To verify that we can extract XPM signal even in the presence of strong nonlinear absorption, we performed pump-probe delay scans of a 30-mM R6G solution in methanol and compared them to those of pure methanol. The shape of the delay trace in Fig. 5 originates from the Fourier transform of the probe spectrum (a Gaussian shape with a central hole). The comparison of both traces shows that in the pulse overlap region, the dispersive signal component measuring XPM is essentially unaffected by the strong two-photon absorption of R6G.
To demonstrate the imaging capability of our spectral reshaping technique, we incorporated the dual-color source and the detection setup into a laser scanning microscopy system. Figure 6 has a linear transmission image (a) and an XPM image (b) of three fixed breast cancer cells in transmission mode. We can see that XPM provides detailed structural contrast. While the linear transmission image in Fig. 6(a) shows very little contrast, the XPM image exhibits a substantially higher dynamic range and highlights different subcellular structures. The contrast obtained with our current laser parameters was mostly nonresonant electronic in origin (and hence wavelength-independent), but further studies utilizing other XPM contributions are currently underway.

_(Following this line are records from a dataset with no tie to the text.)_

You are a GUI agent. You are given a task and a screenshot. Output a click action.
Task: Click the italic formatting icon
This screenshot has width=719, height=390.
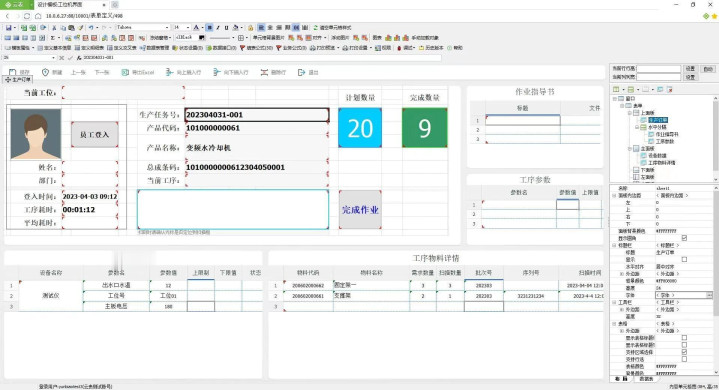[x=218, y=27]
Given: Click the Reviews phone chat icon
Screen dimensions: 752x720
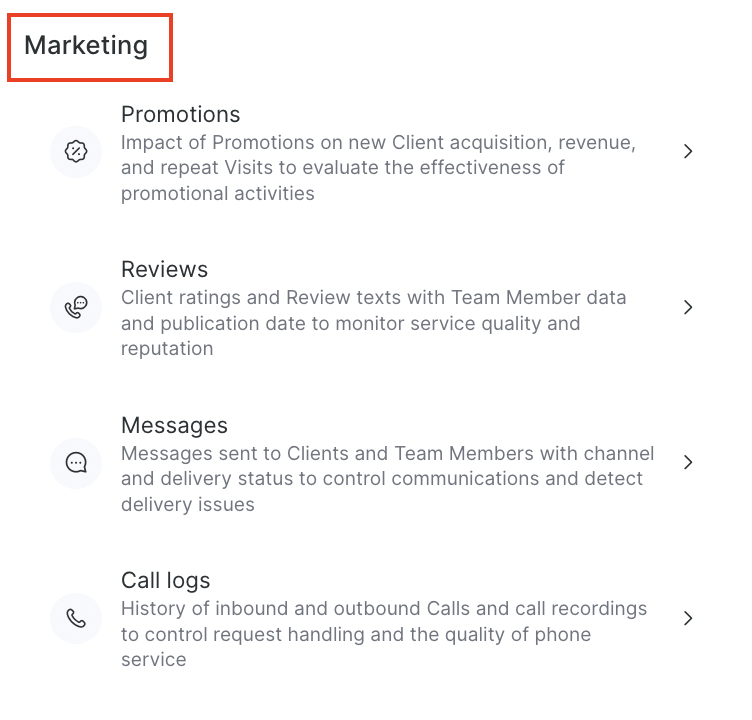Looking at the screenshot, I should 76,307.
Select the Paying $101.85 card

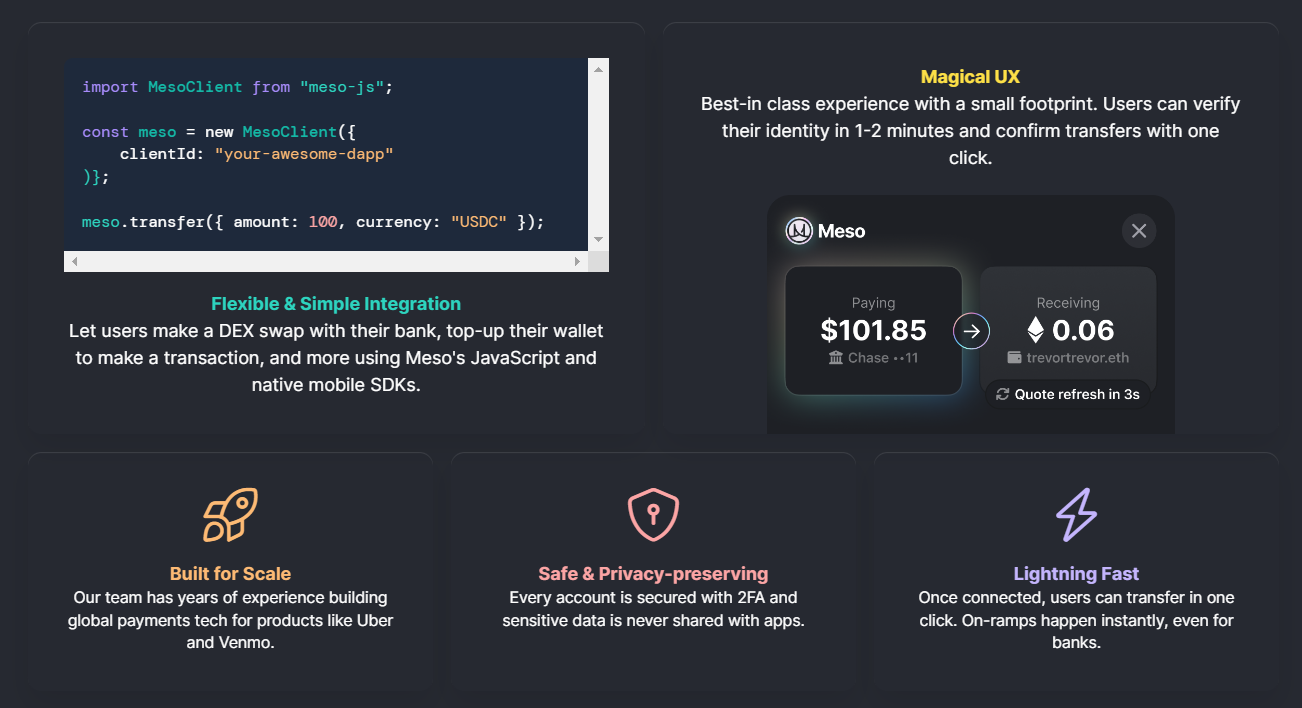click(873, 330)
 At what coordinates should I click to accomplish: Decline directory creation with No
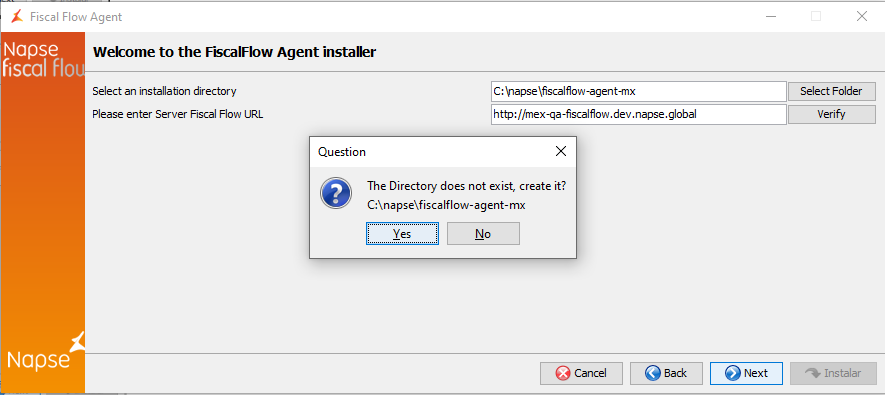tap(483, 234)
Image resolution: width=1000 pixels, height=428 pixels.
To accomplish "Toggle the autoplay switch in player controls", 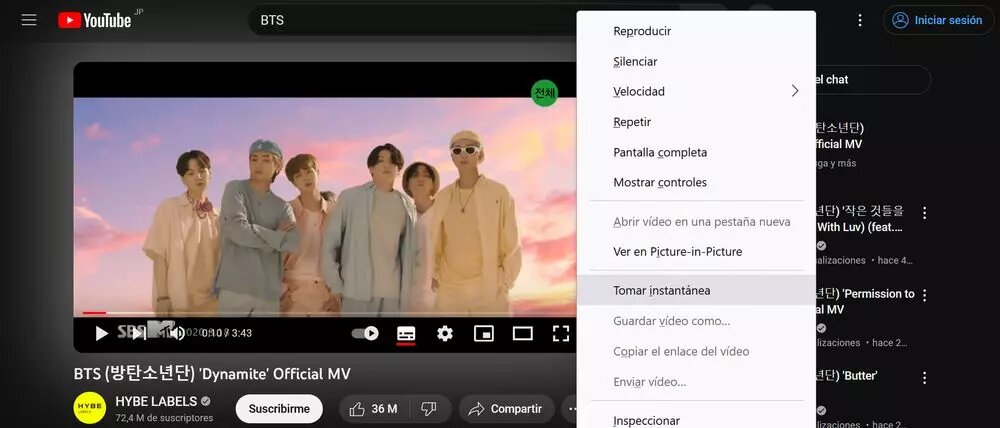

In conclusion, we have demonstrated that dual-color XPM measurements can dramatically reduce the background associated with single-color SPM measurements, making nonlinear phase modulation a viable contrast mechanism for optical microscopy. Furthermore, the demonstrated spectral reshaping technique has the ability to quickly switch between nonlinear refractive and nonlinear absorptive measurements. Similar to the SPM measurement method [7], our dual-color spectral reshaping technique encodes the nonlinear signal in the spectral domain and preserves this information even in highly scattering samples, such as biological tissue. The localized nature of the nonlinear interaction provides inherent sectioning capability, and in principle the XPM signal can be extracted from back-scattered (epidetected) light, making this technique applicable to thick, nontransmissive samples. XPM measurement techniques would allow the extension of widely employed phase microscopy methods (phase contrast, differential interference contrast) to the nonlinear regime, providing an intrinsic and ubiquitous nonlinear contrast for biological imaging. Specifically, nonlinear phase contrast imaging could provide a structural context for the resonant chemical contrast detected with pump-probe imaging [12].
Acknowledgments
This work was supported by the National Institutes of Health (1RC1CA145105) and funding from Duke University.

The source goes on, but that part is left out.